If so, and your breath alcohol level was greater than .08, the officer likely confiscated your driver's license and provided you with a yellow copy of your "Notice of Revocation." This acts as a temporary driver's license for 7 days and allows you full driving privileges during this 7 day period. To challenge your license revocation and extend your temporary license, see below for requesting an "Expressed Consent" hearing.
Did you provide a blood sample?
If so, the officer likely did not confiscate your driver's license. You maintain full driving privileges until law enforcement obtains results from the blood test. If the result was greater than .08, they will contact the DMV who will then send a Notice of Revocation to the address listed on your driver's license. This notice will likely NOT BE FORWARDED if you have moved and not updated your address. Once you receive this, you must request an "Expressed Consent" hearing to challenge your revocation of driving privileges. See below for requesting this hearing.
Did you refuse to provide a breath or blood sample?
If so, the officer likely confiscated your driver's license and provided you with a yellow copy of your "Notice of Revocation." This acts as a temporary driver's license for 7 days and allows you full driving privileges during this 7 day period.
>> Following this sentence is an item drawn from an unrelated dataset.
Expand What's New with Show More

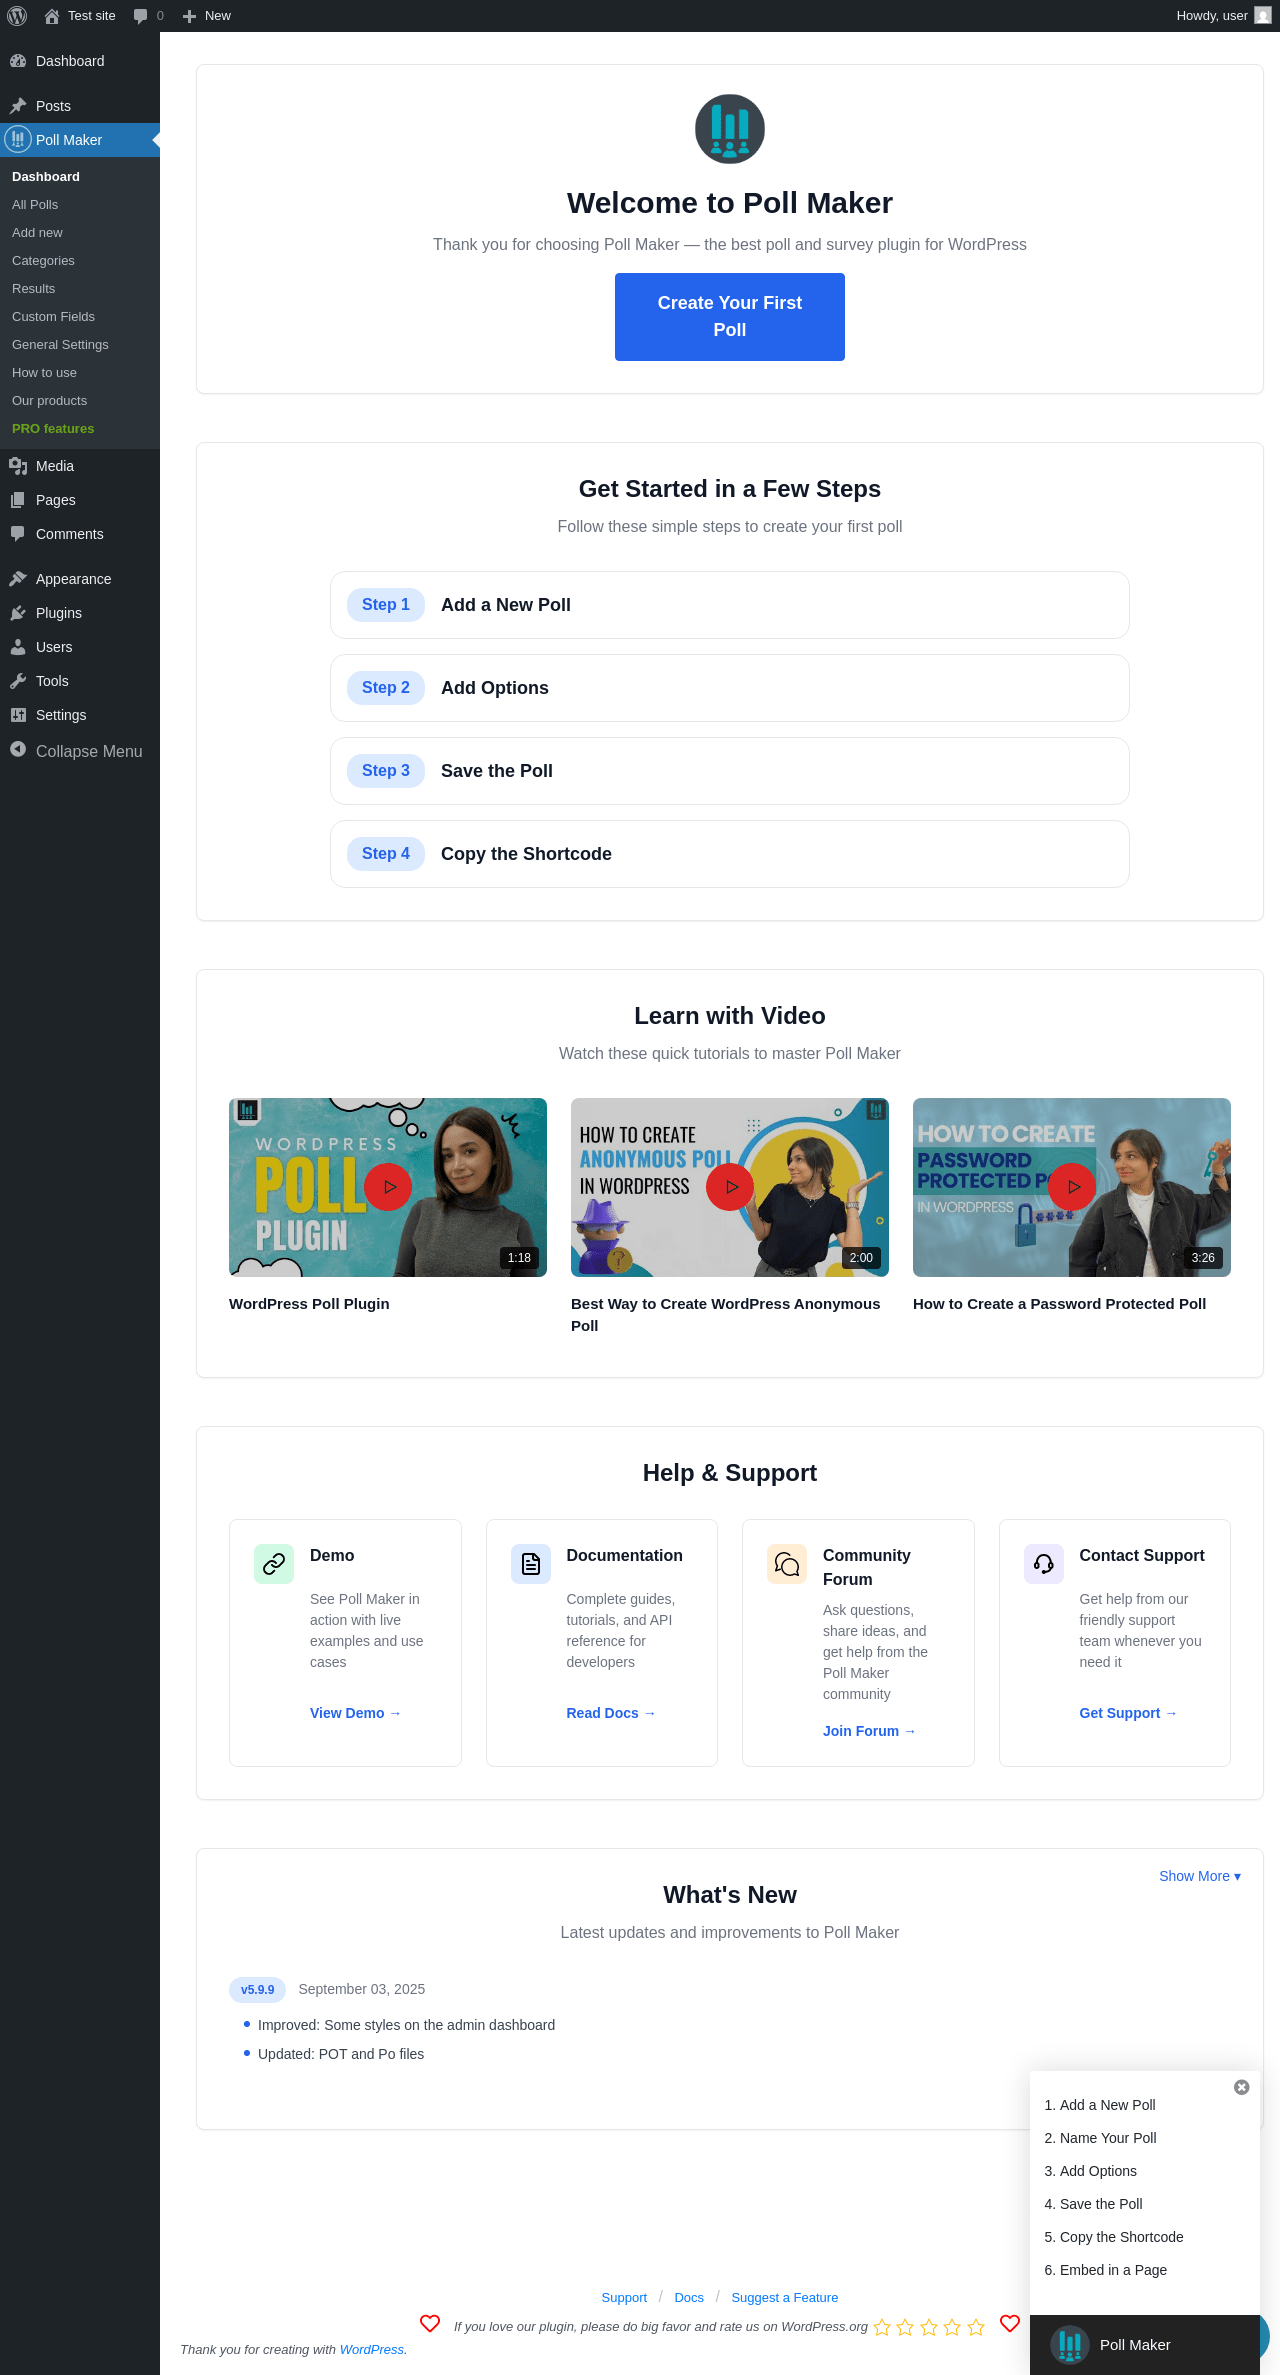(1200, 1876)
To challenge your license revocation and extend your temporary license, see below for requesting an "Expressed Consent" hearing.
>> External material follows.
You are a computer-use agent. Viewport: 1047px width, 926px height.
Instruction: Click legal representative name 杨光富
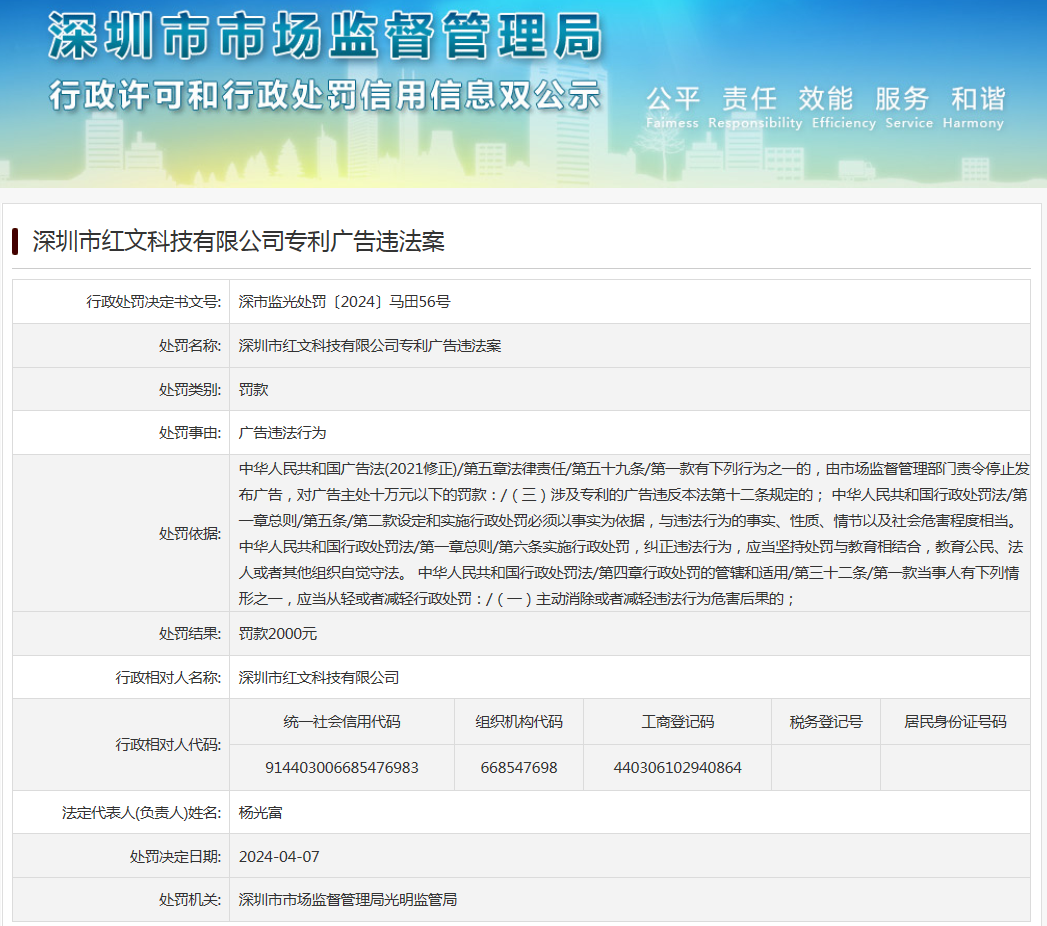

Requesting the "Expressed Consent" Hearing
Once you have received your notice of revocation, you have 7 days to request a hearing challenging the revocation of your driver's license. Simply go to any full service DMV driver's license office as soon as you can. If possible, bring the yellow copy of your notice of revocation with you. Inform the clerk that you need to request an Expressed Consent hearing. They will provide you with a form to fill out. One major concern is whether to request the presence of the officer who took your license. Their are positives and negatives to be evaluated. You should consult with a licensed Colorado attorney.
The Hearing Room
This is not a courthouse. You will walk into an office with a desk for the DMV hearing officer, a couple of chairs, other office decor, and a computer. This computer will record the audio portion of the hearing. Anything you say may be recorded so be careful about what you say, especially if the Hearing Officer has left the room.
The Hearing Itself
You may choose to hire an attorney to represent you but you do not have to. The Hearing Officer will review the materials in the "Expressed Consent" packet. This contains the police reports from your encounter. They will ask if you have any objection to their admission. If you requested the officer's presence, they will be sworn and they will testify regarding their observations from the date of the offense. You have the opportunity to cross exam the officer. You will then have the opportunity to provide sworn testimony and the Hearing Officer may ask you questions. Obviously, there are legal strategies to consider and you should consult with an attorney regarding your rights at a DMV hearing.